Freshly out of graduate school at MIT the bookstore was started with the notion that integrating Internet-sales into a traditional brick-and-mortar bookstore was the way forward for small retailers. Rather than run from technology, we were going to embrace it to provide a new sales channel. With a group of friends I built this new way forward, creating Lorem Ipsum Books in Inman Square, Cambridge.
Lorem Ipsum benefited from a custom-coded inventory system that automatically listed our inventory for sale at other online partners like Amazon.com. It was fun to use, efficient, and worked. For awhile there, it looked like this dual-listing was the answer to bookstore's problems. Then supply-ballooned, demand remained the same, and prices dropped.
We tried many things, but were unable to get the store from red to black.
They just deleted our Wikipedia page, citing progress as being 'unremarkable'. Clearly something has to be done...

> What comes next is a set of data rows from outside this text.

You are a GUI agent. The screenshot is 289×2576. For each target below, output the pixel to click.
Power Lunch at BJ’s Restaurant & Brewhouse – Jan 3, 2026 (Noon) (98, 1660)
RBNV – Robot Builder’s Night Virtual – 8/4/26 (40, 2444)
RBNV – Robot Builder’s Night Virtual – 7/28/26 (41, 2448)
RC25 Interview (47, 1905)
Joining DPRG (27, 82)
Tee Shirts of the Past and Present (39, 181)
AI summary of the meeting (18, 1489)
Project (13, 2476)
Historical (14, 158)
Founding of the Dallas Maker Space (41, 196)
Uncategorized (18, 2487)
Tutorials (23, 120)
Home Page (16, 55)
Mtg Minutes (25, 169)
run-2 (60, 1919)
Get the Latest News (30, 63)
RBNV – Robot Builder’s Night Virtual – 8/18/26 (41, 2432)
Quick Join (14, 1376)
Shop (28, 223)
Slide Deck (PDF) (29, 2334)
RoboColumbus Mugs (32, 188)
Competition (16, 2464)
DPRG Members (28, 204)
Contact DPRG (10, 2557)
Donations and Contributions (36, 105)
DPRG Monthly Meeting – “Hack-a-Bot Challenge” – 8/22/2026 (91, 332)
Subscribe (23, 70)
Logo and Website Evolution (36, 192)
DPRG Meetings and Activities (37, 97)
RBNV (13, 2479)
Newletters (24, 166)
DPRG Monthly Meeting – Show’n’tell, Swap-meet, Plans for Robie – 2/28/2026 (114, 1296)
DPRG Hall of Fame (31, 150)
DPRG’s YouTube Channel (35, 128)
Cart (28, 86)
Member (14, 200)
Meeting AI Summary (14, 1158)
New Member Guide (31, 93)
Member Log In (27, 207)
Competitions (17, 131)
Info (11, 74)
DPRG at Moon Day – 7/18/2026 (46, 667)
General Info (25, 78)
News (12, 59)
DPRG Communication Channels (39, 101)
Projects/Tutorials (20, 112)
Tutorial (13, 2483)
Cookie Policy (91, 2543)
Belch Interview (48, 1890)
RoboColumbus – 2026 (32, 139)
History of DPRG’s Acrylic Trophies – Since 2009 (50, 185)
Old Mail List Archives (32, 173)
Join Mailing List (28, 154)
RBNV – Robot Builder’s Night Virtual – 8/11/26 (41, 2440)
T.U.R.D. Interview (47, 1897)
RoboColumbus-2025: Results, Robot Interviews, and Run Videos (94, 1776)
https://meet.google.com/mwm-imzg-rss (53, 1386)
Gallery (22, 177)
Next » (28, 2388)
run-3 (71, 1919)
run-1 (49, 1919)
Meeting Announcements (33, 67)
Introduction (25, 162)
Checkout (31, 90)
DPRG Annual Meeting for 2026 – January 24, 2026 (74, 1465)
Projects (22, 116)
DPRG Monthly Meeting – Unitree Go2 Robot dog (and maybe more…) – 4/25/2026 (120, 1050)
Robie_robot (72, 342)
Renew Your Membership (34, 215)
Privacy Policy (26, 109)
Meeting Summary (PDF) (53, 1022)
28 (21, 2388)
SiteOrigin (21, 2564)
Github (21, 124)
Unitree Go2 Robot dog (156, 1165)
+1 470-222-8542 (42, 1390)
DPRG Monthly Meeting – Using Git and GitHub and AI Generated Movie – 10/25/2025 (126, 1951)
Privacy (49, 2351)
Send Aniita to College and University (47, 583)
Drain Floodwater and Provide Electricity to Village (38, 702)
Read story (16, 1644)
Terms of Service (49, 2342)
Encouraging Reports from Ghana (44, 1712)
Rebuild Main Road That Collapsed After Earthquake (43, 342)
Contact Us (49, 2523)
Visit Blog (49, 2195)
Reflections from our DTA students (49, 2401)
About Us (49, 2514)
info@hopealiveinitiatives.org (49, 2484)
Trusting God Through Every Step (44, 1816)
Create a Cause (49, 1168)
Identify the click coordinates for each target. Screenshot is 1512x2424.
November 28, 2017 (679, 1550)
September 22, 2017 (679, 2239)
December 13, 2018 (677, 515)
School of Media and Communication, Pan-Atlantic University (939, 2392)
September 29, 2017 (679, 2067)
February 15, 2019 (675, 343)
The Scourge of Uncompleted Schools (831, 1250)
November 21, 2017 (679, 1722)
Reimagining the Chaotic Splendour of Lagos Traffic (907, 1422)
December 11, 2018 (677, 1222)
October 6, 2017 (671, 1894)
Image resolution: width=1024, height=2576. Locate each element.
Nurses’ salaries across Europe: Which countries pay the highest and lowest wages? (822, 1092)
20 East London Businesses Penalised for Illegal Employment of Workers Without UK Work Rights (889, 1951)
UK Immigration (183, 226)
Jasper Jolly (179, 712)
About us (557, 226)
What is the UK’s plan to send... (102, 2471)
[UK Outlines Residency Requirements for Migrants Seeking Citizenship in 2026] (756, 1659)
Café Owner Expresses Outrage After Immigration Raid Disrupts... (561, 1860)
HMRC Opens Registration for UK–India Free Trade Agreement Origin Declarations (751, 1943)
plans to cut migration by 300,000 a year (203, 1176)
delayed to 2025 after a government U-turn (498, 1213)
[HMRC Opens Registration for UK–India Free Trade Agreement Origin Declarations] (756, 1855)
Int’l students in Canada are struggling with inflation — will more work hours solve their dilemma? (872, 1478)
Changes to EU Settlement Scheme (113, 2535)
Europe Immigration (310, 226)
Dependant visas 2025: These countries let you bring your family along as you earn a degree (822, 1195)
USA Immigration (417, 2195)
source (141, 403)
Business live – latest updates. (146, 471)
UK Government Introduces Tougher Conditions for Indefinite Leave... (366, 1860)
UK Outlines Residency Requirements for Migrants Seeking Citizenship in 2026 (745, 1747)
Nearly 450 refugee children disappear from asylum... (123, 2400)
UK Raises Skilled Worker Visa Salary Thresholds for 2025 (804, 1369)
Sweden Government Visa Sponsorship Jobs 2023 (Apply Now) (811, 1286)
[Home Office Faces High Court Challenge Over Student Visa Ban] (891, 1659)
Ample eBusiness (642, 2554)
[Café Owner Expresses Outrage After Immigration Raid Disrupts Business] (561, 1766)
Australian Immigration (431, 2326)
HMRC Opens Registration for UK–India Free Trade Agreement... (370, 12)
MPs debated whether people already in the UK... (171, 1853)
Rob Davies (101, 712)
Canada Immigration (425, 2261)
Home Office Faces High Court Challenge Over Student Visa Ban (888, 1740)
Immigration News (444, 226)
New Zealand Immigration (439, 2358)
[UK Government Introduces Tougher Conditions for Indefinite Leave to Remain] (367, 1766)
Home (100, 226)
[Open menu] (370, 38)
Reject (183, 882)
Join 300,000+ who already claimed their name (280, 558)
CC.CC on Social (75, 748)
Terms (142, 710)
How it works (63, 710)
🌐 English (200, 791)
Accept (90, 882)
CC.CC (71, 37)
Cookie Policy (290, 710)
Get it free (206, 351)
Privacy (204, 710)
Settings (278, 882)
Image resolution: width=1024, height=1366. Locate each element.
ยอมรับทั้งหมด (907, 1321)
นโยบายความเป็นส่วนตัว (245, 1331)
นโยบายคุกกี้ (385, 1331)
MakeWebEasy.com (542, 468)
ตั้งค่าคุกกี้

It's time to innovate again.
The bookstore needs fresh ideas, a radical change in thinking, and a reimagining of the role of the bookstore in the future. I don't want to shut the store down, but may be forced to. Instead, I'm looking to pass the store to other keepers--other innovators--hands.
I write to Hacker News to ask if anyone knows anyone in the Cambridge or Boston area that would be interested in this project?
Could you try to capitalize on the fact that you're right in between two enormous populations of PhD students and professors who are eager to both give talks and learn more?
Maybe you could support micro-publishing of books, or collections of interesting papers, for local distribution around Kendall/Harvard. Kind of like academic blogging but on paper.
Or you could host themed nights where a few academics give talks about why Subject X is interesting, and then you tell the audience they can buy/order books on Subject X from you at the end (and please do, it's how you pay for the free talk).
Also, I live right near Inman. You guys have the "Refrigerator Repairs" sign (or something like it) above your store, right? Hard honesty, from someone whose walked by many times and never gone in: the Refrigerator sign made me think you were a) too lazy to put up a sign for your store, or b) trying to be ironically lazy, which I think isn't a positive vibe to send to society. Either way, I transferred these impressions onto my expectations about the product waiting inside for me, and passed by every time. Perhaps that is a silly reason not to enter a book store, but at least it is a data point for you to consider.
EDIT:
Another idea: what if you provided a nice binding service for graduating PhD students. Package up all your papers and thesis together into a nice volume to show the kids one day. I know you can do this online, but you would provide nice Harvard and MIT themed leather book jackets with some stock material about the school or department history, along with a thicker page for the student to put some photos in from that time period. I would pay $100 for this. Maybe $200 if it was really nice. There's no class ring for PhD students, but this would make a similarly nostalgic memento.